• Yapılacak Alıştırmalar:
(a) Okunacak metinde "İlçe belediyeleri havuz" ifadesinden "düğün salonu oldu!" ifadesine kadar olan bölümü, iki ifade de dahil olmak üzere kelimesi kelimesine aktarın.
(b) Aşağıdaki ifadelerin okunacak metinle uyuşup uyuşmadığını her biri için evet ya da hayır diyerek belirtin ve kararı veren metin sözcüklerini aynen alıntılayın. (i) Karşıyaka Belediyesi'nin Örnekköy'deki havuzu yalnızca yazları hizmet veriyor. (ii) Ege Üniversitesi yüzme havuzu yılın on iki ayı hizmet veriyor. (iii) Atatürk Yüzme Havuzu'nun kulesi yoktu.

• Okunacak Metin:
◇ ◇ ◇ ◇

Yazın yapılacak sporların başında gelen ve tüm ailelerin tercih ettiği spor dalıdır, yüzme…
Karşıyakalılar biraz şanslı. Çünkü yüzme havuzları var.
Karşıyaka Belediyesi’nin Örnekköy’deki havuzun üstü kapalı olduğundan yaz kış sporcular için hizmet veriyor.
Narlıdere, Balçova, Güzelbahçe de oturanlar için yörede yüzme havuzu var. Gençlik Spor İl Müdürlüğüne ait olan havuz yazları işler durumda.
Ege Üniversitesi yüzme havuzu 12 ay hizmete devam ediyor. Katip Çelebi Üniversitesi’nde de açıldı.
İlçe belediyeleri havuz konusunda cömert. Buca’da havuzun varlığından da söz etmeliyim. Bornova, Pınarbaşı kapalı havuzu bulunan talihli yerler… Çiğli de açık havuz olan ilçelerden birisi. Bayraklı’da ilk açılan havuz olmasına karşın sonrasında düğünler tercih edilince deniz kenarında havuz başı düğün salonu oldu!
Urla’da TSYD’nin baştan sona elden geçirilen yazları açık olan havuzu da hizmette.
Öyle çok çok eskilere gitmeye gerek yok. O dönemlerde İzmir’de bir tek mevcut olan Atatürk Yüzme Havuzu’nda sayısız spor kulübü çalışır ve İzmir; Türkiye, Balkan Şampiyonluklarına her zaman imza atardı. Üstelik kulesi bulunduğundan tramplen ve kule atlamada da Türkiye Şampiyonu çıkardı… Su topunda da İzmir Türkiye’nin sayılı takımlarına sahipti.
Güven Görgül’ün kulakları çınlasın…
Yüzme ve judo sporuna yaptığı hizmetleri saymakla bitiremeyiz. Heykeli dikilecek spor adamlarından birisidir, kendisi… Son derece beyefendi, mütevazı…
O yıllarda tek yüzme havuzu olmasına karşın rekabet içinde olan çok kulüp ayrı veya aynı saatlerde ayrı kulvarlarda çalışırlardı. Havuzda rekabet, karada can ciğer kuzu sarması olan yüzme camiası nice zaferlere imza atmıştı…
Tek havuz, çok başarı…
Bugün havuz çok, başarı yok desek inanın abartmamış oluruz…
O günlerden bu günlere gelindiğinde değişen nedir?
Değişime ayak uyduranların bir adım öne geçtiği günümüzde spor, bilen ve bilinçli spor adamlarıyla daha da güzel olmaya başladı. Sporun hangi dalında olursa olsun değişmeyen kuraldır.

◇ ◇ ◇ ◇

• Verilen Bilgiler:
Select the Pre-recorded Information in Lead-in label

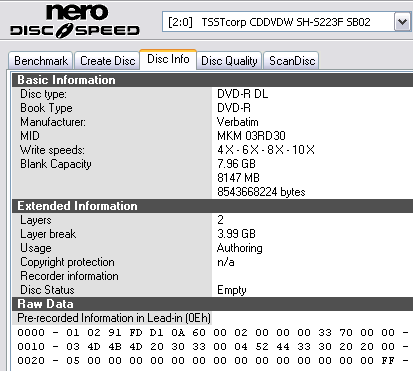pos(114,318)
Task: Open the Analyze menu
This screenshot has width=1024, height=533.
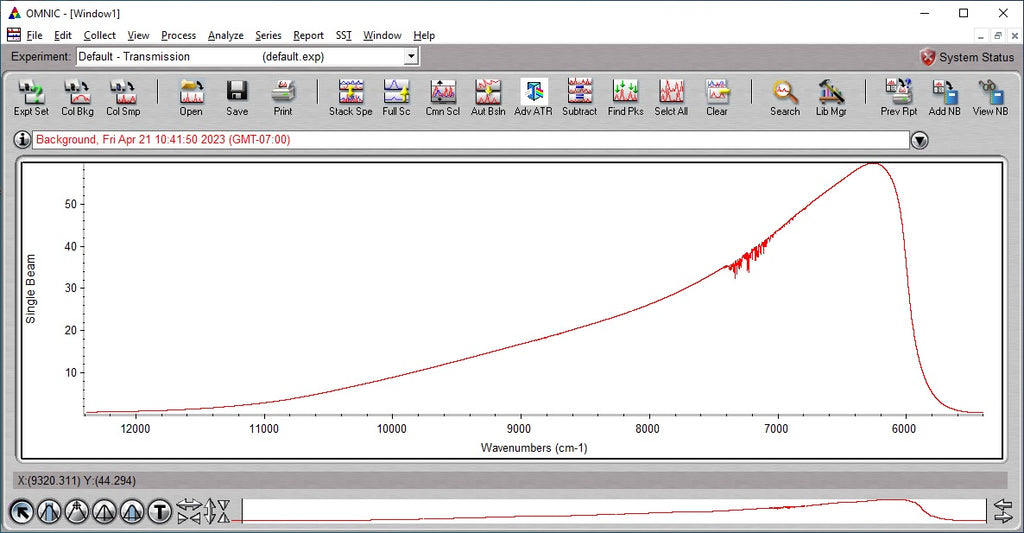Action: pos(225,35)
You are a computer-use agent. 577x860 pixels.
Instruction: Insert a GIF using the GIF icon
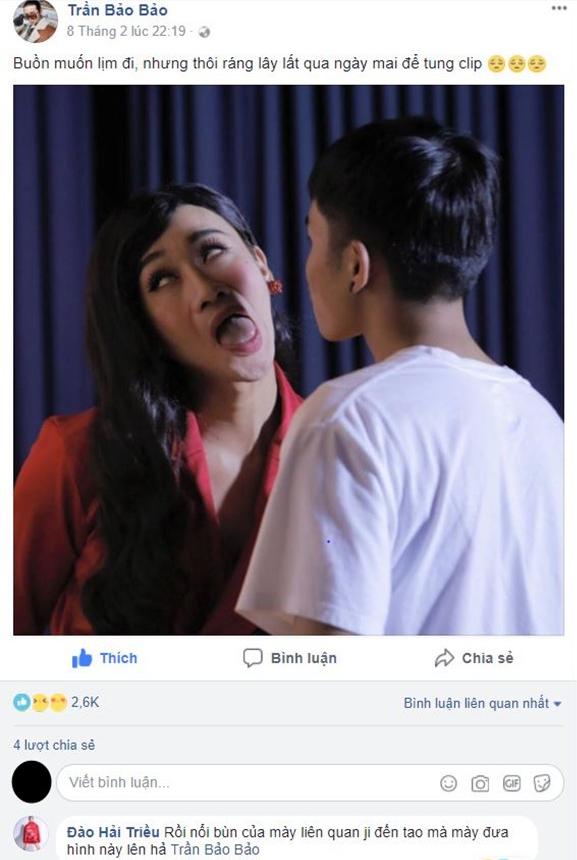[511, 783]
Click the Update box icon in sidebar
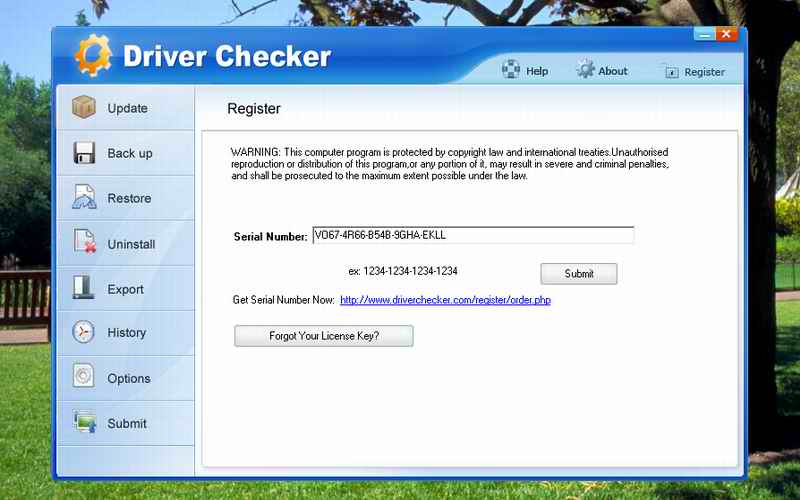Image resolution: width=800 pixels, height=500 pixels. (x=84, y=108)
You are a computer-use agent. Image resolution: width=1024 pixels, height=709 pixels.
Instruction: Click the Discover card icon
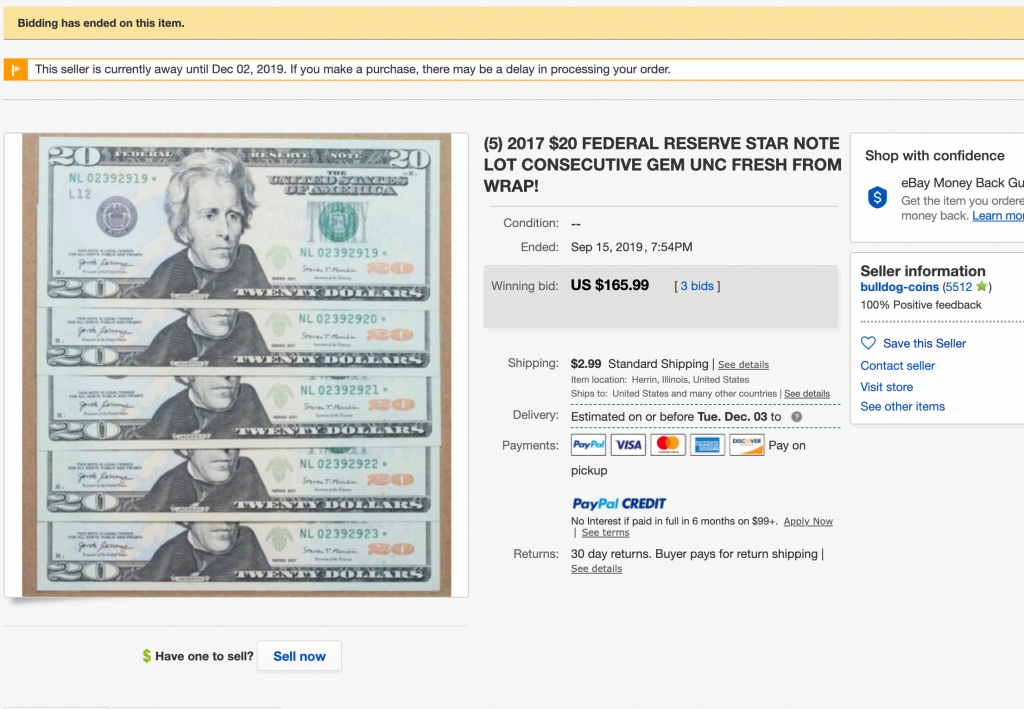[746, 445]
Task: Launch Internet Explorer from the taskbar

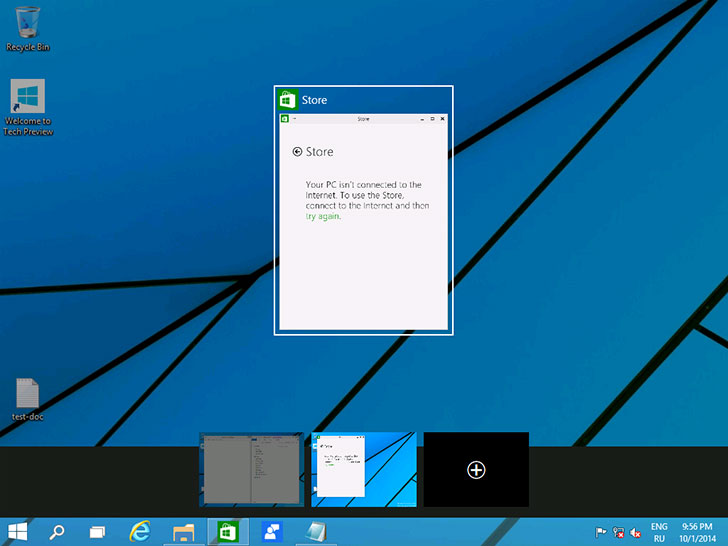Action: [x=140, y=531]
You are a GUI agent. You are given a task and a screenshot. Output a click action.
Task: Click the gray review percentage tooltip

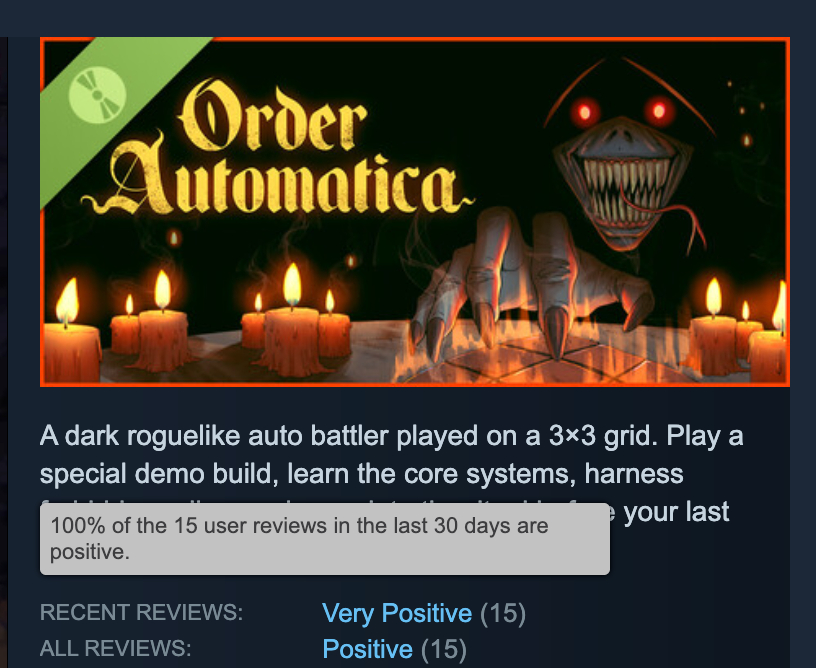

◇ ◇ ◇ ◇

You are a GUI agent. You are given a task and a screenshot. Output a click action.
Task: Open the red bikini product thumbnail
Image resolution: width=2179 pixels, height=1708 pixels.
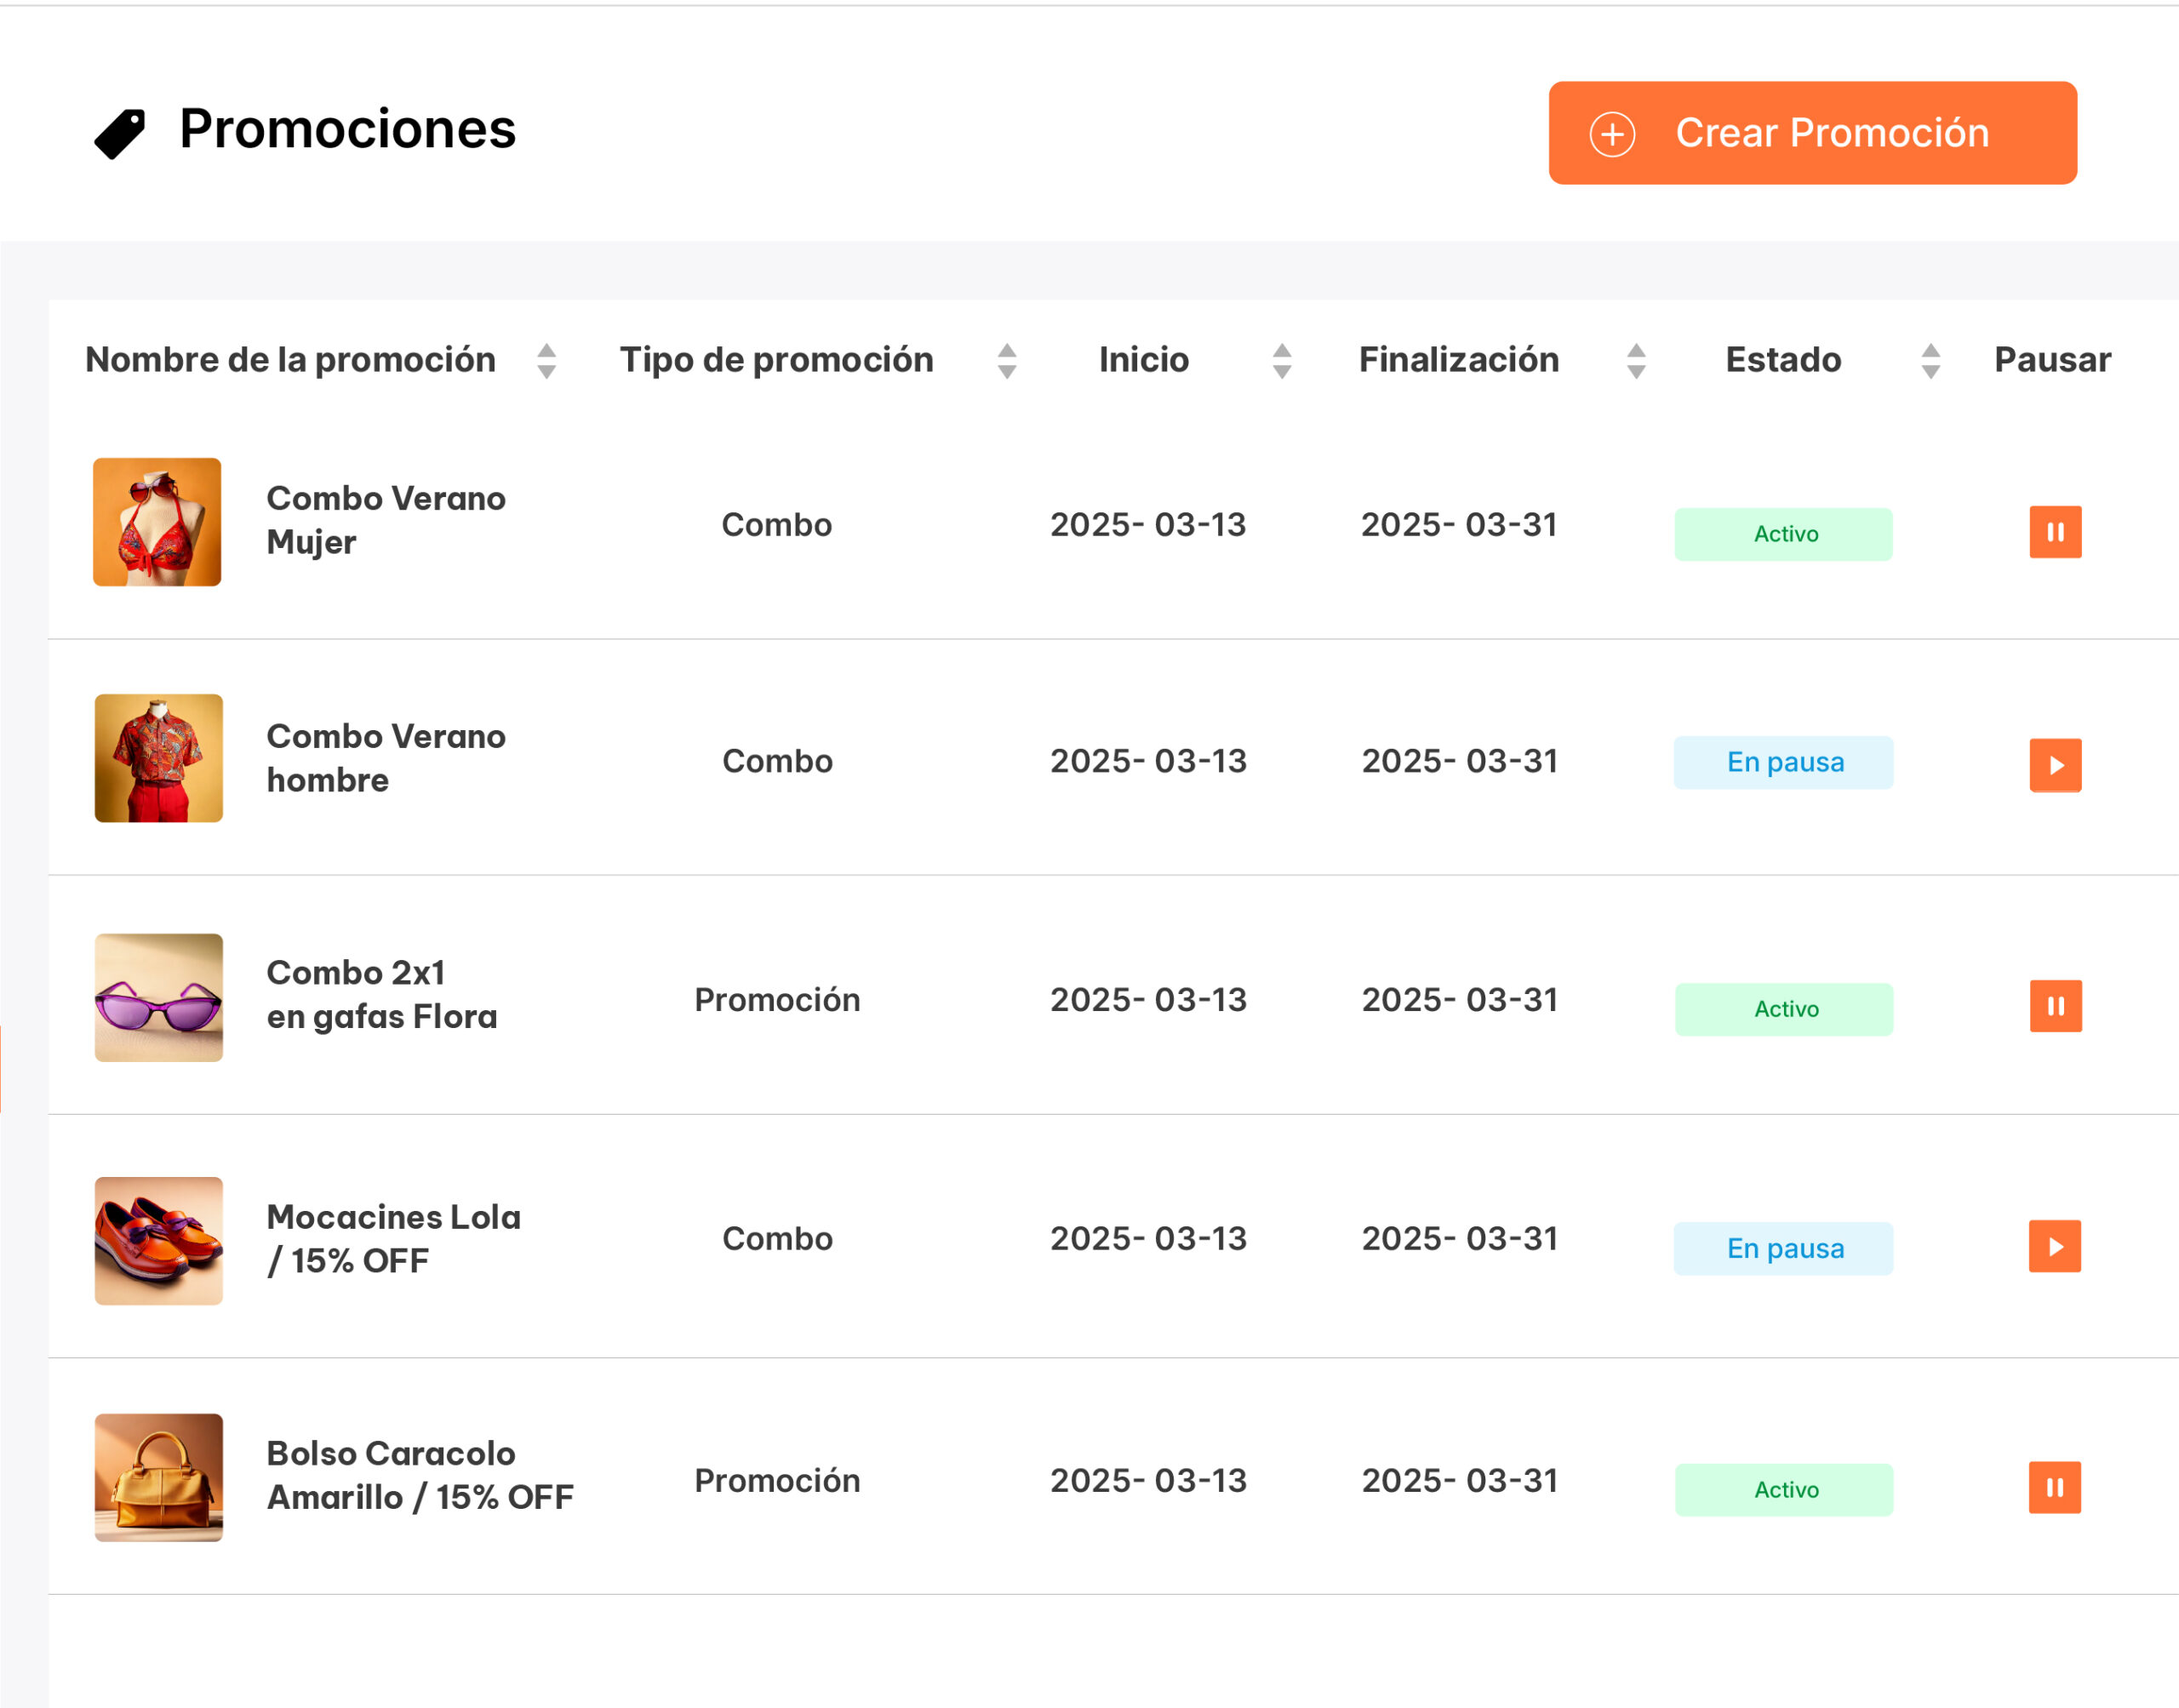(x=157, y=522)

◇ ◇ ◇ ◇

• Sırayla Yanıtlar:
(a)
İlçe belediyeleri havuz konusunda cömert. Buca’da havuzun varlığından da söz etmeliyim. Bornova, Pınarbaşı kapalı havuzu bulunan talihli yerler… Çiğli de açık havuz olan ilçelerden birisi. Bayraklı’da ilk açılan havuz olmasına karşın sonrasında düğünler tercih edilince deniz kenarında havuz başı düğün salonu oldu!

(b)
(i) Hayır. Metinde "yaz kış sporcular için hizmet veriyor" deniyor.
(ii) Evet. Metinde "Ege Üniversitesi yüzme havuzu 12 ay hizmete devam ediyor." deniyor.
(iii) Hayır. Metinde "kulesi bulunduğundan tramplen ve kule atlamada da Türkiye Şampiyonu çıkardı" deniyor.